We'll start off with our boilerplate Spark stuff that creates a local SparkConfiguration and a SparkContext, from which we can then create our initial RDD.
conf = SparkConf().setMaster("local").setAppName("SparkTFIDF") sc = SparkContext(conf = conf)
Next, we're going to use our SparkContext to create an RDD from subset-small.tsv.
rawData = sc.textFile("e:/sundog-consult/Udemy/DataScience/subset-small.tsv")
This is a file containing tab-separated values, and it represents a small sample of Wikipedia articles.
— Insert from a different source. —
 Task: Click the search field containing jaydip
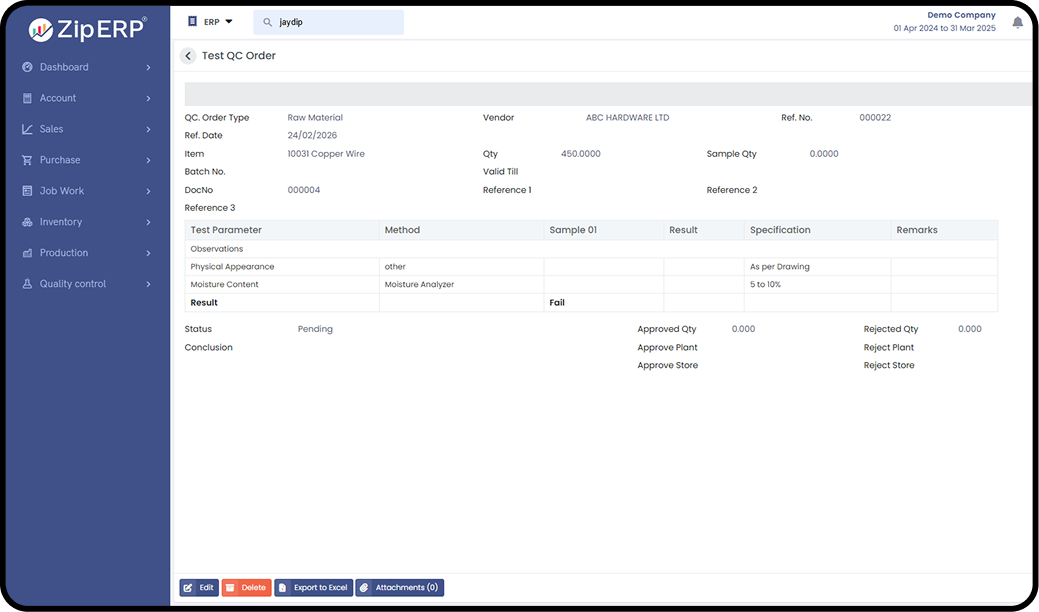pyautogui.click(x=338, y=22)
Again, you'll need to change your path as shown in the preceding code as necessary for wherever you installed the course materials for this book.
That gives me back an RDD where every document is in each line of the RDD. The tsv file contains one entire Wikipedia document on every line, and I know that each one of those documents is split up into tabular fields that have various bits of metadata about each article.
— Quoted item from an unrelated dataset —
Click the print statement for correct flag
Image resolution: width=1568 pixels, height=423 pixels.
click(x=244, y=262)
The next thing I'm going to do is split those up:
fields = rawData.map(lambda x: x.split(" "))
I'm going to split up each document based on their tab delimiters into a Python list, and create a new fields RDD that, instead of raw input data, now contains Python lists of each field in that input data.
Finally, I'm going to map that data, take in each list of fields, extract field number three x[3], which I happen to know is the body of the article itself, the actual article text, and I'm in turn going to split that based on spaces:
documents = fields.map(lambda x: x[3].split(" "))
What x[3] does is extract the body of the text from each Wikipedia article, and split it up into a list of words. My new documents RDD has one entry for every document, and every entry in that RDD contains a list of words that appear in that document. Now, we actually know what to call these documents later on when we're evaluating the results.
I'm also going to create a new RDD that stores the document names:
documentNames = fields.map(lambda x: x[1])
All that does is take that same fields RDD and uses this map function to extract the document name, which I happen to know is in field number one.
So, I now have two RDDs, documents, which contains lists of words that appear in each document, and documentNames, which contains the name of each document. I also know that these are in the same order, so I can actually combine these together later on to look up the name for a given document.